Office for Nuclear Regulation

This website uses non-intrusive cookies to improve your user experience. You can visit our cookie privacy page for more information.

Hunterston B planned Intervention

Executive summary

Purpose of intervention

The purpose of this intervention was to undertake Licence Condition [LC] compliance inspections at EDF Energy Nuclear Generation Ltd’s [NGL’s] Hunterston B power station, in line with the planned inspection programme contained in the Hunterston B Integrated Intervention Strategy [IIS] for 2015/16.

Interventions Carried Out by ONR

This intervention included compliance inspections against the following Licence Conditions:

System based inspection 19 – Heating and ventilation; Licence Conditions 10, 23, 24, 27 and 28 were assessed as part of this intervention

In addition I attended the quarterly site stakeholder group for Hunterston and undertook a monthly meeting with the independent nuclear assurance station evaluators.

Explanation of Judgement if Safety System Not Judged to be Adequate

I judged that the heating and ventilations systems inspected did not adequately fulfil the requirements of the underlying safety case. This judgement was made in light of there being inadequate and insufficient maintenance of a safety mechanism that is claimed by the safety case as being necessary for a tenable and habitable central control room [CCR] should an accidental release of carbon dioxide coolant gas or fire occur.

Notwithstanding this judgement, I secured appropriate assurance that, should the emergency CCR ventilation system be unavailable during an onsite incident or offsite nuclear emergency, there is sufficient provision to sustain control through the alternative indication centre. 

Key Findings, Inspector's Opinions and Reasons for Judgements Made

The system based inspection was undertaken with support from two NGL independent nuclear safety assurance [INA] evaluators. During the inspection I made the following observations and judgements:

From an LC23 and LC24 perspective, I examined the safety case claims associated with the station’s contaminated extract ventilation system and the station’s CCR ventilation system. These claims relate to the control of airborne contamination levels on the station, and the minimisation of spread and concentration of contamination to the environment.

I observed that the conditions of operation for availability of contaminated extract system fans, dampers and filtration systems are consistent within the safety case and environmental technical specifications. I observed that the availability requirements for CCR ventilation extract fans, dampers and filtration systems, as defined within the safety case, have inadequate visibility within station operating instructions. As a result, the station is not required to restore CCR ventilation extract capability according to a defined completion time, commensurate with the requirements for availability of other ventilation systems.

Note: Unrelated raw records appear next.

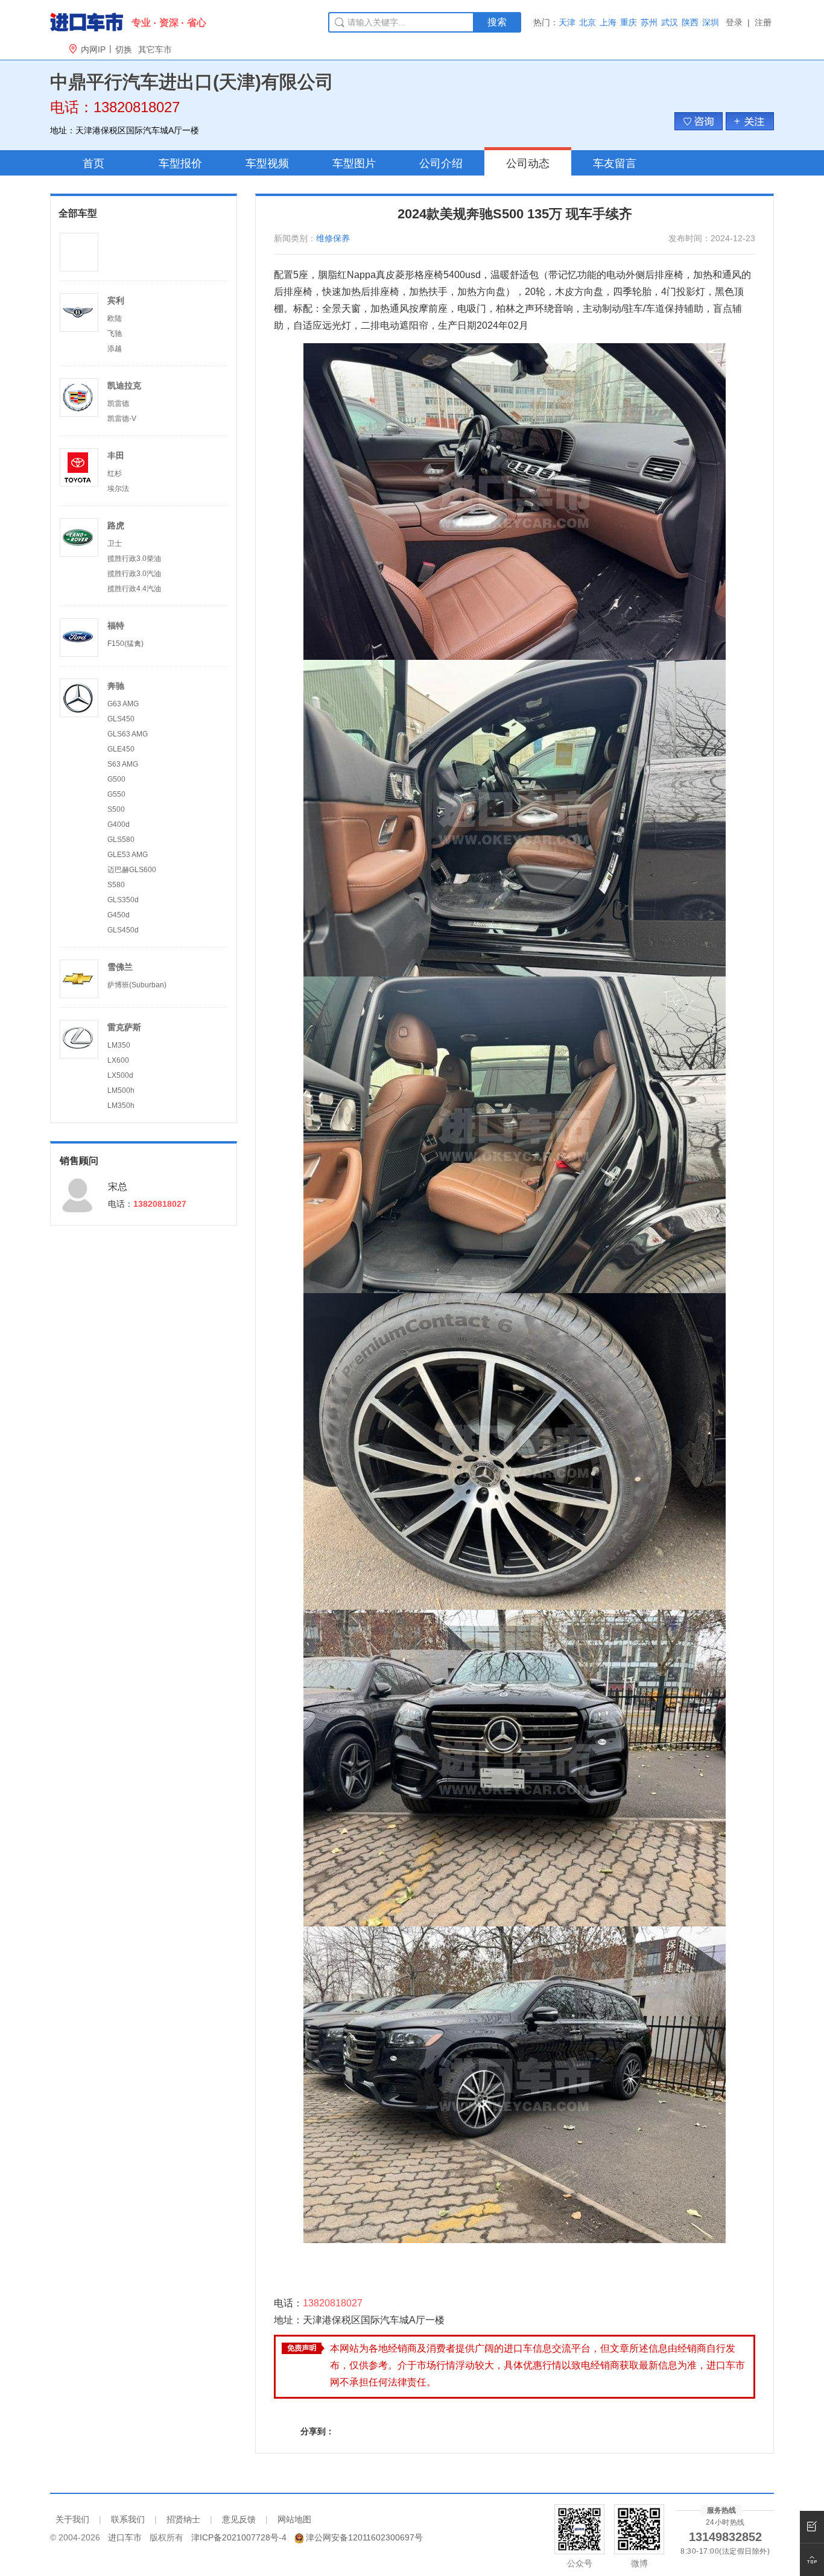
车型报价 (180, 163)
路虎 (115, 525)
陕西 (690, 22)
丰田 (115, 455)
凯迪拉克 (124, 385)
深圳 (710, 22)
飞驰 (114, 333)
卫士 (114, 543)
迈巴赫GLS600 (131, 870)
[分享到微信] (376, 2430)
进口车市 (125, 2537)
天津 (567, 22)
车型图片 (354, 163)
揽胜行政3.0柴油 (134, 558)
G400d (118, 824)
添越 (114, 348)
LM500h (121, 1090)
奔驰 (115, 686)
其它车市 (155, 49)
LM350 (118, 1045)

From a sample of plant item operating instructions associated with availability of contaminated extract ventilation systems, I observed that instructions do not adequately comply with the station’s quality management arrangements. In light of these observations, I have allocated IIS ratings of 4 – Below Standard for LC23 and LC24. A candidate regulatory issue is identified through which to monitor for timely and adequate response by the licensee.

From an LC27 perspective, I observed generally satisfactory management of system defects; however the inspection revealed two incidents of previously unrevealed and apparently unrelated failure of instrumentation associated with interlocks that ensure emergency recirculation of CCR air, necessary for ongoing tenability during an accidental coolant gas release. I also observed in one area of the contaminated extract ventilation system long-standing and extensive corrosion of ductwork and HEPA [high efficiency particulate air] filter housings within a high humidity environment.

From an LC28 perspective I sampled a range of maintenance records to verify timely completion of maintenance inspections and tests [MITs] as required by the station plant maintenance schedule. In each case the MIT had been completed on time. I observed evidence of a backlog in scanning completed maintenance check-sheets; this is a repeat observation from previous inspections. The station provided satisfactory assurance that the overall backlog on the station has reduced. This will be followed up in accordance with an existing regulatory issue.

I observed that the safety case functional requirements for CCR ventilation extract dampers, to automatically close upon detection of elevated CO2 coolant gas, are not subject to adequate examination inspection maintenance and testing. In light of these observations, I have allocated IIS ratings of 4 – Below Standard for LC27 and LC28.

From an LC10 perspective, I examined the qualification manual requirements for operator technicians and duly authorised plant engineers; I confirmed that staff are provided with appropriate system specific training associated with CCR and contaminated extract ventilation systems. I allocated an IIS rating of 3 – Adequate for LC10.  

The intervention was performed in line with ONR’s guidance requirements (as described in our technical inspection guides) in the areas inspected.

Conclusion of Intervention

In light of the below standard ratings for LC23, 24, 27 and 28, three candidate regulatory issue are identified through which to monitor for timely and adequate response by the licensee.

There are no findings from this inspection that could significantly undermine nuclear safety.